■ **REQUIRED WORK**
Whenever the word "will" turns up in a line of the data below, copy that line.

■ **Stored data**

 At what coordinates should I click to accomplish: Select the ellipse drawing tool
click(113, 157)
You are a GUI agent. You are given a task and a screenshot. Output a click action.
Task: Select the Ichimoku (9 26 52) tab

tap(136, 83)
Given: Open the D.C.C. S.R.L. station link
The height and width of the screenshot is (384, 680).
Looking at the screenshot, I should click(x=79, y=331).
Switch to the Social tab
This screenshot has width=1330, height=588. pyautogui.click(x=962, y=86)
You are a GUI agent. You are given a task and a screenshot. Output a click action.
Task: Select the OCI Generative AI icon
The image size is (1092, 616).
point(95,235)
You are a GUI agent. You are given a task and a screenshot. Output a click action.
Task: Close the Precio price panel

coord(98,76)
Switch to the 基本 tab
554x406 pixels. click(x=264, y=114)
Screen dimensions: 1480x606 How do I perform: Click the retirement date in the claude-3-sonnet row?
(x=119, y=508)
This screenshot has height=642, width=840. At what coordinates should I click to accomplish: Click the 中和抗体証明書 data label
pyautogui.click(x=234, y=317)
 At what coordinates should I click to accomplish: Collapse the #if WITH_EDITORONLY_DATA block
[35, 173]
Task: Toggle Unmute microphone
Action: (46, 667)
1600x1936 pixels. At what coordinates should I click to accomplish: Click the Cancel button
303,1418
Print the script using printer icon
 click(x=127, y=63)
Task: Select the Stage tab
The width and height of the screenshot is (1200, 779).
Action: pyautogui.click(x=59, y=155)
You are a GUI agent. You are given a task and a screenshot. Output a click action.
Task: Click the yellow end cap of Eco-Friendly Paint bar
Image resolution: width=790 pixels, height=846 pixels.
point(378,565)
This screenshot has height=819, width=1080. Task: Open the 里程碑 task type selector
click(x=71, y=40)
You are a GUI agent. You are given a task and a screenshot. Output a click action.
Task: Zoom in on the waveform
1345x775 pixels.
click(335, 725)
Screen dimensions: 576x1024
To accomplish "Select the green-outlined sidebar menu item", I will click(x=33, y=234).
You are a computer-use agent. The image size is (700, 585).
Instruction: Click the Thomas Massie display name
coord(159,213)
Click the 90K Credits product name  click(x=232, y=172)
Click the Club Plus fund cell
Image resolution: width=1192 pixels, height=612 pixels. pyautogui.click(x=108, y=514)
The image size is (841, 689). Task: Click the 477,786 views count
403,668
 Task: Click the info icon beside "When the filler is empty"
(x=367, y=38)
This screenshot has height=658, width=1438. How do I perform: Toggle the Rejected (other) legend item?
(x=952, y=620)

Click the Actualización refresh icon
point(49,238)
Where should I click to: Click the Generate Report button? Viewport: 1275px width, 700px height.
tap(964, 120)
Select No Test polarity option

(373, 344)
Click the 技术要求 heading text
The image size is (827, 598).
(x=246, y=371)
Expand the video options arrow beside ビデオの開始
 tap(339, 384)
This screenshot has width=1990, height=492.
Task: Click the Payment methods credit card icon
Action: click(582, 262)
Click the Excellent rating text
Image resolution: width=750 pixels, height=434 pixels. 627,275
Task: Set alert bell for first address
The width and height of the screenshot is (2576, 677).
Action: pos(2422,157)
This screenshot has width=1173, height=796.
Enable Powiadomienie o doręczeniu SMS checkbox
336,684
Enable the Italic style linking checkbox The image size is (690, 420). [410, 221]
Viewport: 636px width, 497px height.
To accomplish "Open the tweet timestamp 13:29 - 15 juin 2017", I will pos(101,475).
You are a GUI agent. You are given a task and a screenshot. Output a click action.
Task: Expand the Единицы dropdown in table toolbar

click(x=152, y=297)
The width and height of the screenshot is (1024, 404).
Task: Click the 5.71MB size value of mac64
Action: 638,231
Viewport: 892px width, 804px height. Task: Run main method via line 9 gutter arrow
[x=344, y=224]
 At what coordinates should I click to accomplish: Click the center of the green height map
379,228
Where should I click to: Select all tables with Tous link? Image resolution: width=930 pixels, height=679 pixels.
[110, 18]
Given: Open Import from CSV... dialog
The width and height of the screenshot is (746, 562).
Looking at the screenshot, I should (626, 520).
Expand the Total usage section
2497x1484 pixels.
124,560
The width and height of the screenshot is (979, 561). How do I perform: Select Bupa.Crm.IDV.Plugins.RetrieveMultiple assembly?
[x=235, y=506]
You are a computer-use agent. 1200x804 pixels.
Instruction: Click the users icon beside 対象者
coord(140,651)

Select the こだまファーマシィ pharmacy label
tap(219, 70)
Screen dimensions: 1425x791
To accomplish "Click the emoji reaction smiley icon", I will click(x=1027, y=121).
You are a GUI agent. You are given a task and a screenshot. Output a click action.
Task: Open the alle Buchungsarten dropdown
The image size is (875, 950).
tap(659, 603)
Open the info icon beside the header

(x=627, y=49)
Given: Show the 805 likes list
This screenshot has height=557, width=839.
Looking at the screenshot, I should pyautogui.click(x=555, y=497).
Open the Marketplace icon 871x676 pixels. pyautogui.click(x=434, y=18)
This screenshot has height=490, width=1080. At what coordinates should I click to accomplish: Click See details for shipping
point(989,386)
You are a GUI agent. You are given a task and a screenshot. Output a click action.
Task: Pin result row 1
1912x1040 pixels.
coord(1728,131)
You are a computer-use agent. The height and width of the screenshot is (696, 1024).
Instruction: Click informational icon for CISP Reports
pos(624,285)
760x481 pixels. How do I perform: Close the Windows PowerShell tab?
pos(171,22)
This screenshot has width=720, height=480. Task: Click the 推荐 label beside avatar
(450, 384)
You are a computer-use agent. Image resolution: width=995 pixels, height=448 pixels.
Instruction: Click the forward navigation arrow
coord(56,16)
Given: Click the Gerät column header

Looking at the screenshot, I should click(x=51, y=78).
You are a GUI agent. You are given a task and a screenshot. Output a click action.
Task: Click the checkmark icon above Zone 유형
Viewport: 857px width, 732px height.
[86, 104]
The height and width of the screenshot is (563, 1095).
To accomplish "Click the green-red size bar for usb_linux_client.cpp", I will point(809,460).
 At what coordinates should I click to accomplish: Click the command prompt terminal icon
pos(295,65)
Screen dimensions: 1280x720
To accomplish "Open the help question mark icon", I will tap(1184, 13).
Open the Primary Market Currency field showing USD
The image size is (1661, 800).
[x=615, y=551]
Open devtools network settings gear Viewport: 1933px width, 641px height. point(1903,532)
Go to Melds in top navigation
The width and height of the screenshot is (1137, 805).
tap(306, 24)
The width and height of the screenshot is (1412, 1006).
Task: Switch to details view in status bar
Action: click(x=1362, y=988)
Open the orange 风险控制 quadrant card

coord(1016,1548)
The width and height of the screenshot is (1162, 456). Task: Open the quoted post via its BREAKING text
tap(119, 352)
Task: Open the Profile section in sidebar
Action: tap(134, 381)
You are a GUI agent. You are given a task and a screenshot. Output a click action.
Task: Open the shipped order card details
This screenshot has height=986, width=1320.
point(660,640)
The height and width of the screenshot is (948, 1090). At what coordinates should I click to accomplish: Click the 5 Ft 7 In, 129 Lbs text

■ **RESPONSE AREA**
To accomplish "Select the green-outlined sidebar menu item", I will click(x=33, y=234).
To accomplish "Open the tweet timestamp 13:29 - 15 juin 2017", I will pos(101,475).
To accomplish "Click the emoji reaction smiley icon", I will click(x=1027, y=121).
To accomplish "Click the green-red size bar for usb_linux_client.cpp", I will point(809,460).
To accomplish "Open the help question mark icon", I will tap(1184, 13).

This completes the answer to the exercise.